EXERCISE PROMPT –
Reproduce exactly the lines from the one containing "Task: Click the Cerritos location pin icon" through the end of the listing, minus the pictures.

DATA TO PROCESS –
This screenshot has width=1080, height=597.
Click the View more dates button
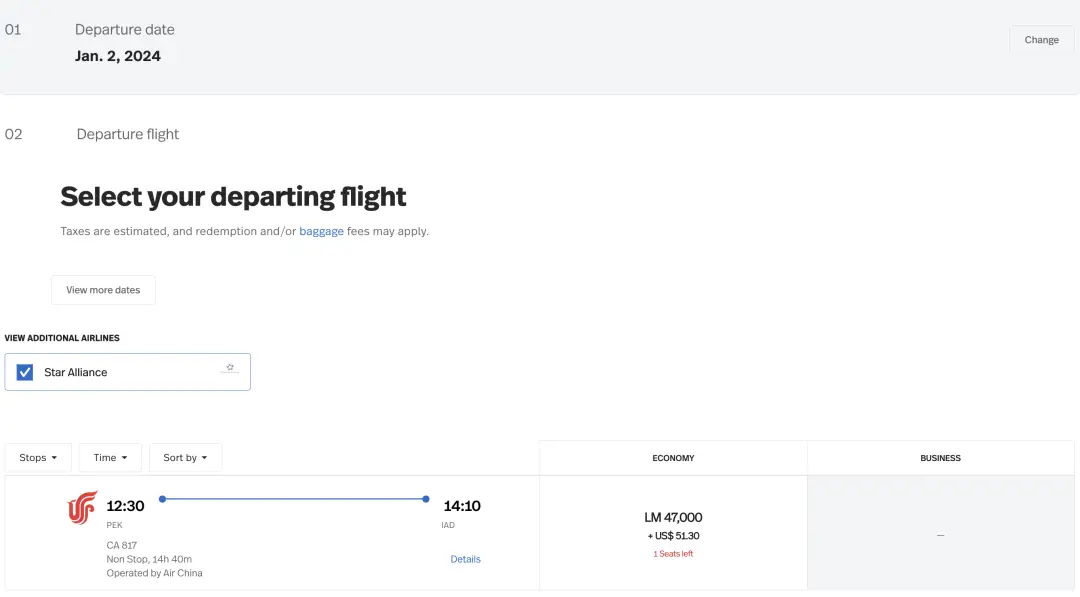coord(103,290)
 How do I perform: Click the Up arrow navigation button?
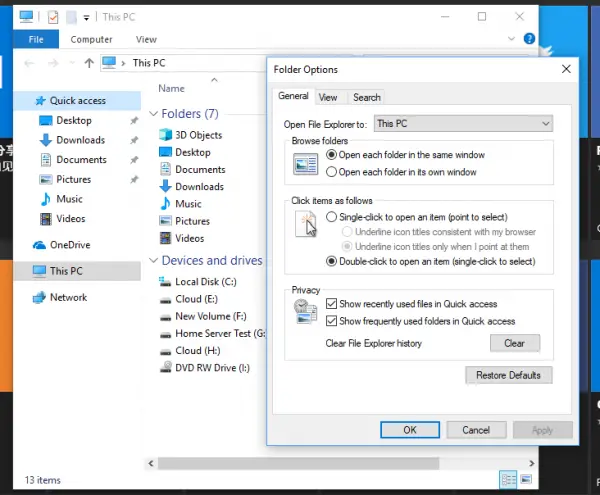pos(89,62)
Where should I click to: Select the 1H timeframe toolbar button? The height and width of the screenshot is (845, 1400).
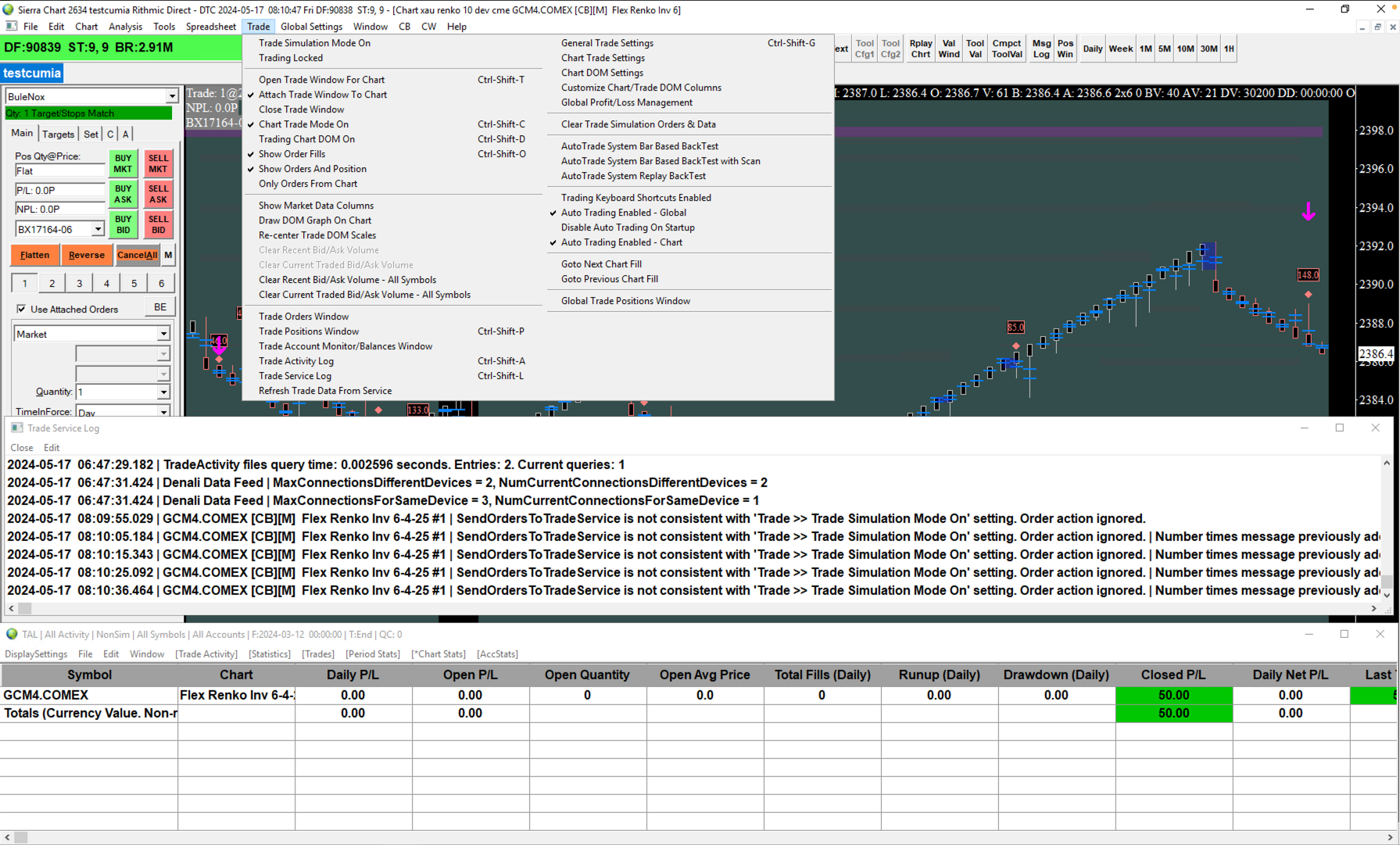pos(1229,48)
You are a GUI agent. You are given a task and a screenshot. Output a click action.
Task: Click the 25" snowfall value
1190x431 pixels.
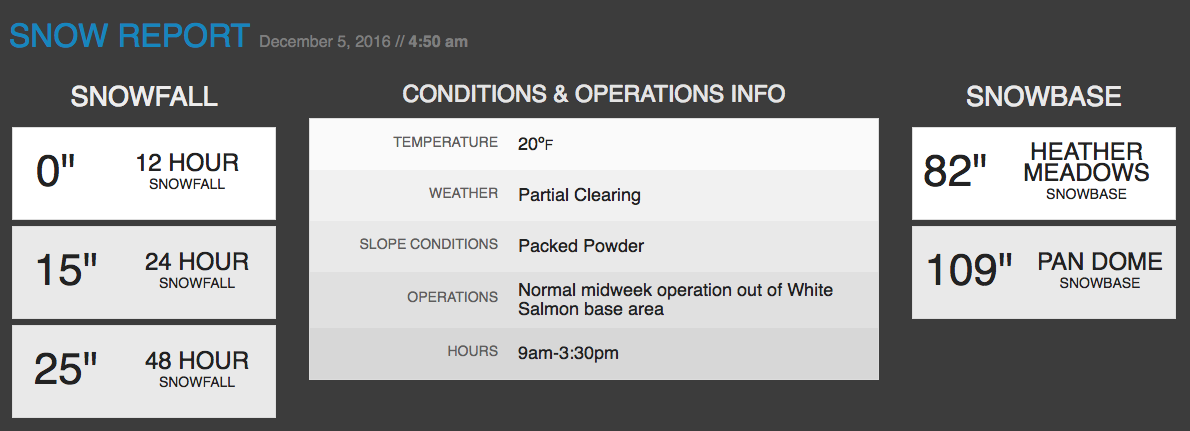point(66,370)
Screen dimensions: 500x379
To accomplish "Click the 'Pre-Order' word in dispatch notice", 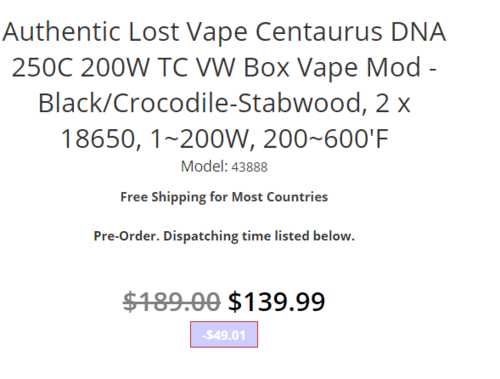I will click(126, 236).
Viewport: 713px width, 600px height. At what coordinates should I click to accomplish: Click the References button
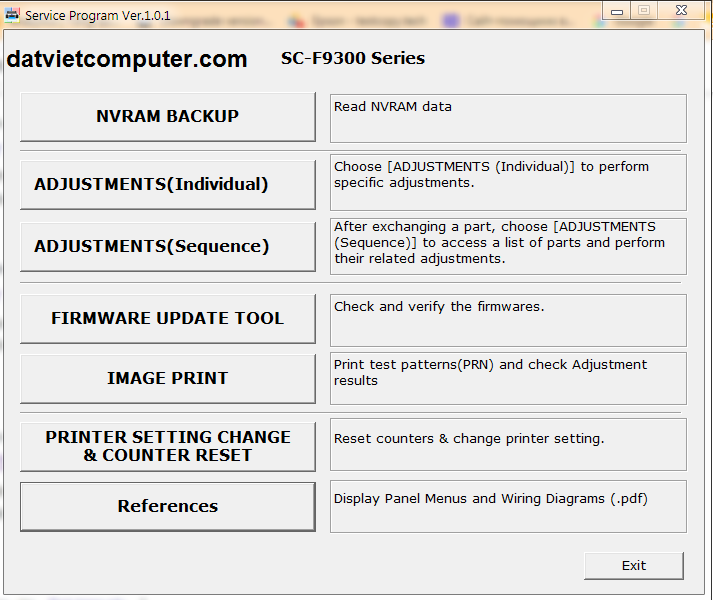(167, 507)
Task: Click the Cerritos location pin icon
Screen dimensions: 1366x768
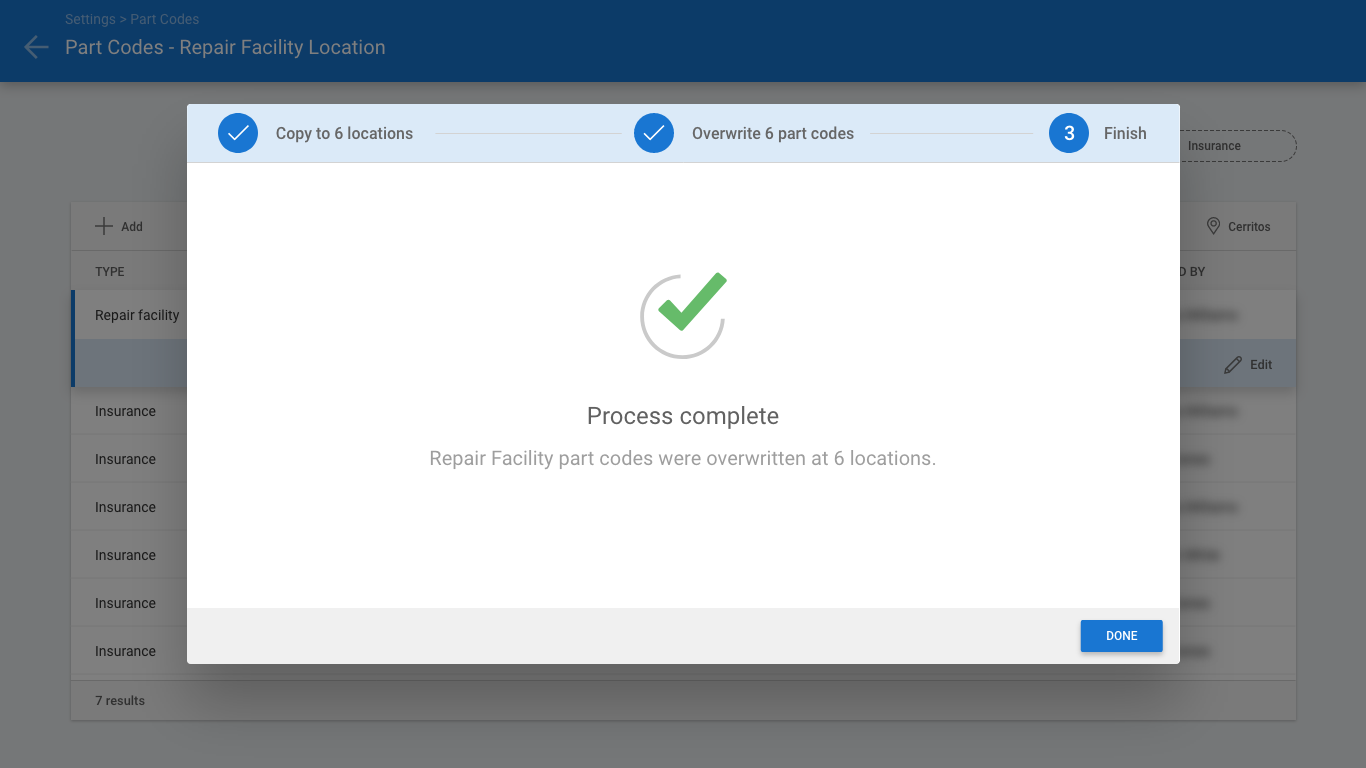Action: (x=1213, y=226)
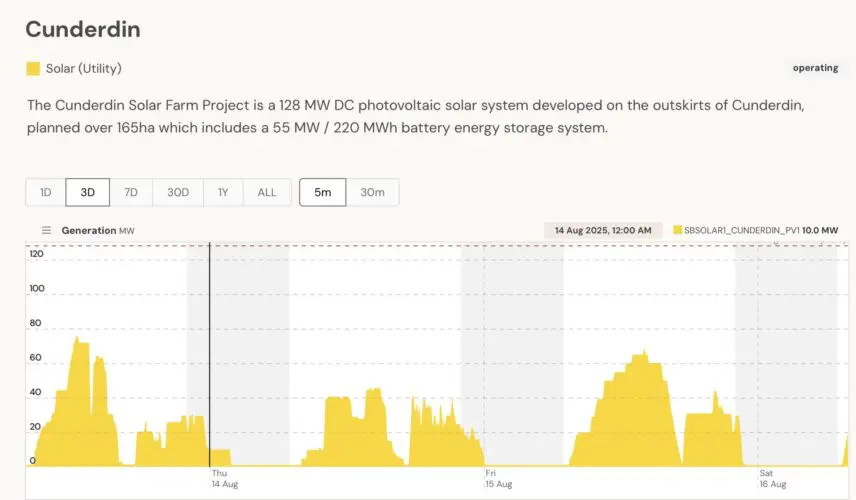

WRITTEN ANSWER –
Task: Click the Cerritos location pin icon
Screen dimensions: 1366x768
Action: (x=1213, y=226)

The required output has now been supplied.